Amazon Redshift uses the PostgreSQL wire protocol, so SoftDB connects to it using the same pgx driver as PostgreSQL. You get multi-database browsing, EXPLAIN support, and a structure designer — with some limitations specific to Redshift’s columnar architecture.

  1. Open the Connection Hub and click New Connection.

  2. Select Redshift as the database type.

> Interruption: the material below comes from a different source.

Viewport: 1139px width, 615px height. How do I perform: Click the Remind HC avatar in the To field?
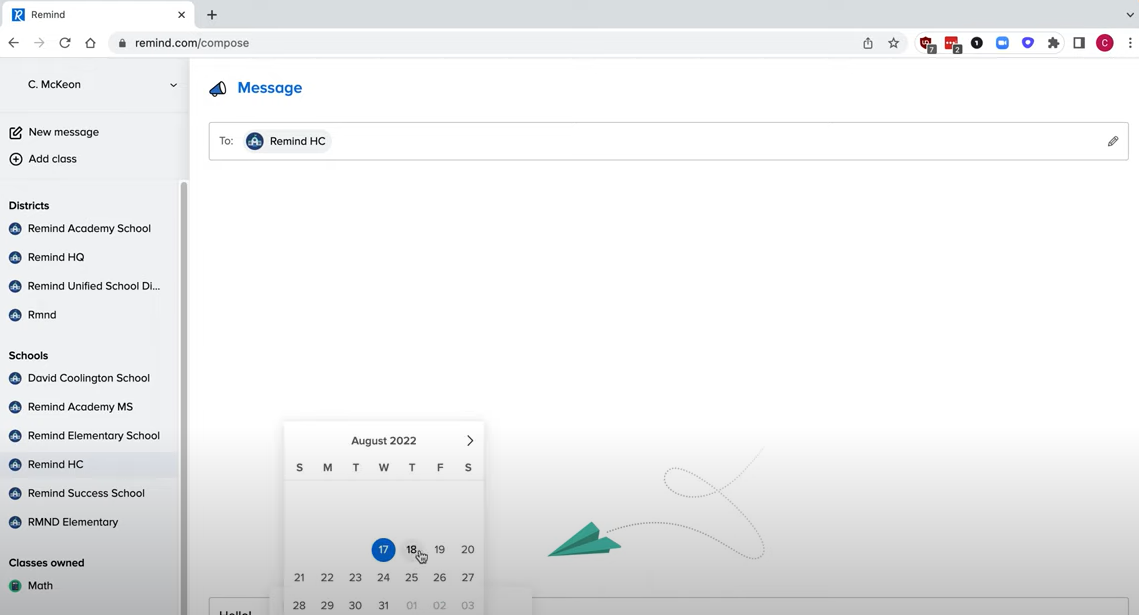(255, 141)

  3. Fill in your connection details:

    • Host: your Redshift cluster endpoint (e.g., my-cluster.abc123.us-east-1.redshift.amazonaws.com)
    • Port: 5439
    • Username: your Redshift user (e.g., awsuser)
    • Password: your password
    • Database: your database name (defaults to dev if left blank)
  4. Set SSL Mode to require (Redshift requires SSL by default).

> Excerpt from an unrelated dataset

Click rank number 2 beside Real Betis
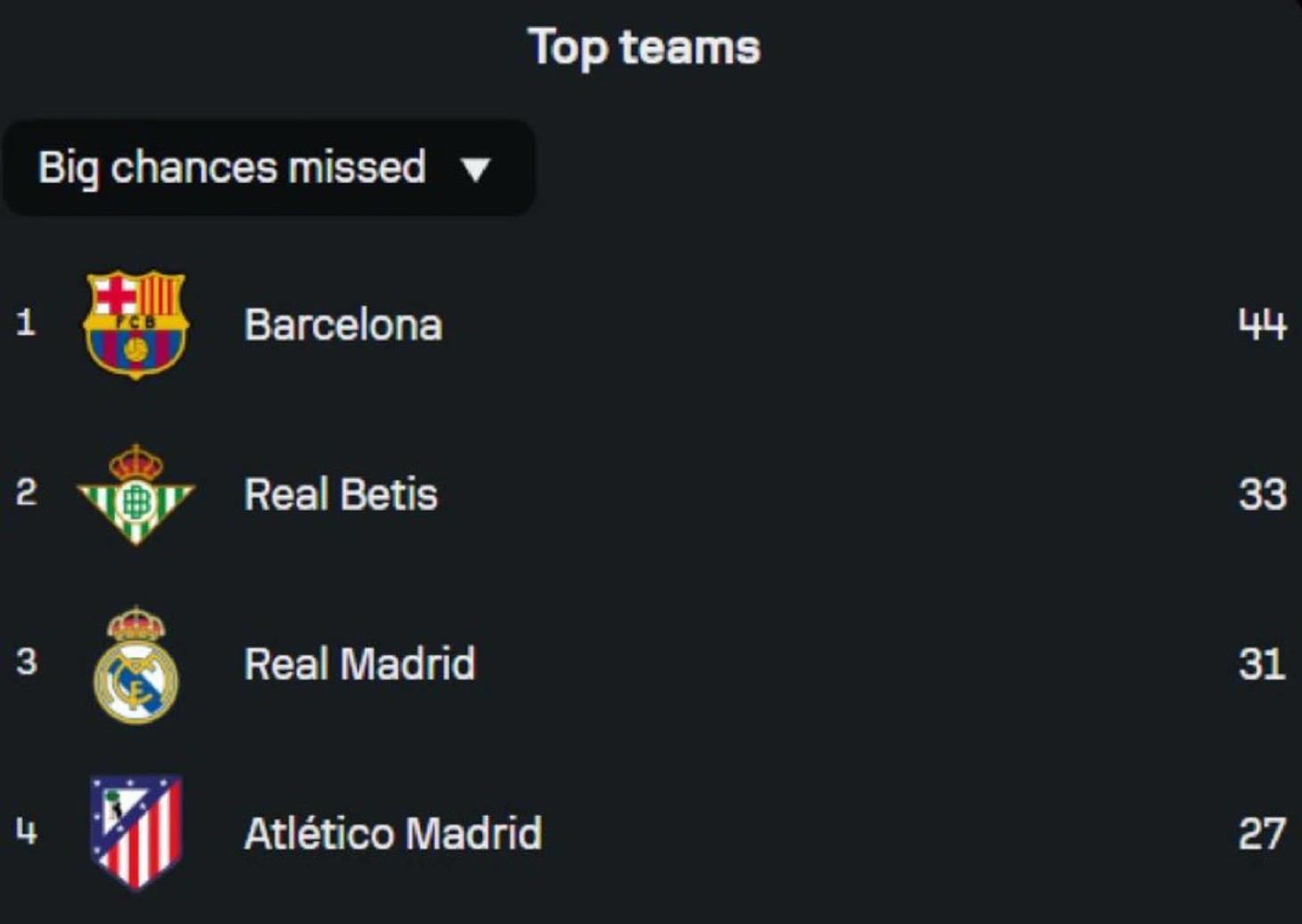1302x924 pixels. (26, 491)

  5. Click Test Connection, then Save.

FieldDefaultNotes
HostRedshift cluster endpoint hostname
Port5439Standard Redshift port (not 5432)
UsernameRequired
PasswordStored encrypted
DatabasedevDefaults to dev if left blank
SSL ModerequireRedshift requires SSL; use require or verify-full

SoftDB queries pg_database to list all non-template databases on the cluster. The sidebar shows a three-level tree similar to PostgreSQL. Switching databases requires a full reconnect (same as PostgreSQL), which SoftDB handles automatically when you click a different database in the tree.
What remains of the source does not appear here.